How often do you take the time to reflect on how you treat yourself and others? I’ll admit that the busy pace of life tends to be incompatible with allowing for regular moments of self-reflection; however, the events of the past few months have changed that.
With not having to rush to get to places and spending a lot more time at home, this ‘pause’ on life as we know it has provided those of us fortunate enough to still have our health in tact the opportunity to think about things a great deal more.
At UCEM, we are lucky that our supported online education delivery mode has enabled us to support our students throughout the pandemic. The decision made when I first joined as Principal in 2013 to pursue academic delivery wholly online was clearly the right one, futureproofing the institution; although, the current situation or something similar was never part of those forecasts.
We have proven to be a resilient organisation under the circumstances but we have not been immune to the effects of COVID-19, tightening the purse strings and making some difficult decisions to ensure our operation remains viable. The wider picture is far more stark.
Around 9 million workers in the UK have been put on furlough, more than 40,000 people have lost their lives on these shores and worldwide, we are looking at nearly 500,000 victims of the pandemic, with cases still rising. All of us will know of someone who has died, contracted the virus or is battling for their livelihood.
With more time for reflection set against a dystopian backdrop, maintaining good mental health has never been so important.
Mental Health Awareness Week
Mental Health Awareness Week, organised by the Mental Health Foundation, took place in the middle of May and quite rightly, we devoted a lot of time to it.
The theme for the initiative was ‘Kindness’ and we actively got involved, with activities supporting the awareness week for both staff and students, promotion on social media and useful resources shared to help anyone seeking dedicated support.

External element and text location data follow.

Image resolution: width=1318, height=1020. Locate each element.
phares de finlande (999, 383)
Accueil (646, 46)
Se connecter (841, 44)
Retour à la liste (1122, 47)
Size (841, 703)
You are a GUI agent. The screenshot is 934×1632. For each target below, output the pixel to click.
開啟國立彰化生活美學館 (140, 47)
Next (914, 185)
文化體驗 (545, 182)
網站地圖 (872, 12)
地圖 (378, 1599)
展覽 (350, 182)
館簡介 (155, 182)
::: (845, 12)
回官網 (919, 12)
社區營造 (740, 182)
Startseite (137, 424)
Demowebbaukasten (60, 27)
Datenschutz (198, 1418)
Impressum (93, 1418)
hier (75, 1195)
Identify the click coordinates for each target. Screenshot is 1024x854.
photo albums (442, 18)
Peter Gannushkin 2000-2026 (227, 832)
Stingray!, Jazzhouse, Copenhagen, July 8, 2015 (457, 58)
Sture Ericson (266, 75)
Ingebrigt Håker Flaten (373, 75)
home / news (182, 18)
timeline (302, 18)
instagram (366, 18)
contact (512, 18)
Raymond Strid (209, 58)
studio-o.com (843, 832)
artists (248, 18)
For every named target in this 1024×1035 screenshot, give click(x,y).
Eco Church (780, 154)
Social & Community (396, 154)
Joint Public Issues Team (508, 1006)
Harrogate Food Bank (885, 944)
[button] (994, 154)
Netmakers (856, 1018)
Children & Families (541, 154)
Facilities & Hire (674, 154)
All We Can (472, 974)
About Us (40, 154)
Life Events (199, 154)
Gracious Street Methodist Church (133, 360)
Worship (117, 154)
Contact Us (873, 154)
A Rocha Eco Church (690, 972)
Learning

We declared Monday ‘Brew Monday’ with staff invited to catch up for a social call over a hot drink, recognising the need to talk to each other and battle the isolation some may be feeling at this time. We asked our followers on social media to get involved too. We also published a video introduction to our Mental Health First Aiders (MHFAs), signposting our students to the support the team provides as and when required.
Tuesday saw us ask staff and our social media followers: ‘who’s keeping you company?’. Whether it was family, housemates, pets or even plants, this gave an opportunity to thank those who have kept you company during lockdown, earning the moniker lockdown legend! It was wonderful to see so many colleagues get involved with photos of pets winning the day, a selection of which were shared on our social channels for something a little bit different to our normal output!
Our Mental Health First Aiders were on camera again on Wednesday, this time providing tips on how to look after your own mental health and support others experiencing mental health problems. We also asked for tips from our followers on social media for ways to improve your mental health.
The focus turned to acts of kindness on Thursday with our social media followers being asked to share their most recent act of kindness. Recognising your own good deeds and achievements is important for being kind to yourself which improves your mental health. Four of our Trustees shared their thoughts on kindness in short video updates.
The week ended with ‘Feedback Friday’ where we asked for any feedback on how we can better support our students with their mental health. Students and staff were also asked to fill in a wellbeing pledge containing vows to take forward in looking after our mental health.
Throughout the week, useful statistics from our Mental Health Awareness Week infographic (also shown above), raising awareness, providing advice and demonstrating how our teams at UCEM can help people were shared on our social channels.
With everything going on, it was important to make a big effort to raise awareness of mental health and what can be done to support it. I owe a great deal of gratitude to the Mental Health First Aiders for all they did to highlight the support they can provide and preparing the week’s activities for staff and students alike.
Inspired by their efforts, we carried through with the message by giving staff half a day’s extra annual leave to take in the three weeks after Mental Health Awareness Week to devote towards giving them a break to recharge the batteries.
It is an ongoing message when it comes to mental health and one I intend to keep repeating when leading all-staff meetings: be kind to yourself and be kind to others. This message applies to everyone and is so simple but it’s important to remind ourselves about it.
We never know what people are going through but we can help by at the very least by being kind and treating ourselves and others with respect.